TASK STATEMENT: Render the records below, from their start through the line containing "pyautogui.click(x=137, y=310)", as a two-column CSV with the headers instruction and action. Give one row per record, and put each record's text and its answer in its own quoted field with line breaks replaced by spaces.

TASK MATERIAL:
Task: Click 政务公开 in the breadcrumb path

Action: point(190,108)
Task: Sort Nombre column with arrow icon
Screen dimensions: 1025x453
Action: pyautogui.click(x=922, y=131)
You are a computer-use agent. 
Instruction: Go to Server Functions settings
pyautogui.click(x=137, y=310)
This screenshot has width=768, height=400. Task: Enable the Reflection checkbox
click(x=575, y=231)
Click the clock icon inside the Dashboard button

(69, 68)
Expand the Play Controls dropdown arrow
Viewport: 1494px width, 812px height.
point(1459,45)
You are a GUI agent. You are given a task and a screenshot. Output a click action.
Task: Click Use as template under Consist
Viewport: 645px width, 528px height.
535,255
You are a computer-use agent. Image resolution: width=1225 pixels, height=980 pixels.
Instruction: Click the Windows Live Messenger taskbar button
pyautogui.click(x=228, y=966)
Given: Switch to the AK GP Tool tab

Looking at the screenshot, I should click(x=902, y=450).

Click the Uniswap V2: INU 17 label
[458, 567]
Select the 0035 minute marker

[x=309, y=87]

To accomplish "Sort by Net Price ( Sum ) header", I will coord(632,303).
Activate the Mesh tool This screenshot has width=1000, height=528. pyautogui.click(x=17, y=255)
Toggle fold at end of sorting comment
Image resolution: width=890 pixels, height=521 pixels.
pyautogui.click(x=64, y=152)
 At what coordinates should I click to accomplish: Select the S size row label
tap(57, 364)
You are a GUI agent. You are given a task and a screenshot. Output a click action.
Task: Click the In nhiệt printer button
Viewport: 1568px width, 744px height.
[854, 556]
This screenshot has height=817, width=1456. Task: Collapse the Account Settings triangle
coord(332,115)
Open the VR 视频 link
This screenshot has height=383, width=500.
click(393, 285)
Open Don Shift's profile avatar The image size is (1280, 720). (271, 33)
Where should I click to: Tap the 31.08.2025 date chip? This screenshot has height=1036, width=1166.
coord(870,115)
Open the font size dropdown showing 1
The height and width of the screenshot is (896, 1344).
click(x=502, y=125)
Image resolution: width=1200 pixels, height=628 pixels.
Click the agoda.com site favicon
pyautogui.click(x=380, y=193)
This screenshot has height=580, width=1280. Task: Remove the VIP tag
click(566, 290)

THE ANSWER:
instruction,action
"Task: Click 政务公开 in the breadcrumb path","Action: point(190,108)"
"Task: Sort Nombre column with arrow icon Screen dimensions: 1025x453","Action: pyautogui.click(x=922, y=131)"
"You are a computer-use agent. Instruction: Go to Server Functions settings","pyautogui.click(x=137, y=310)"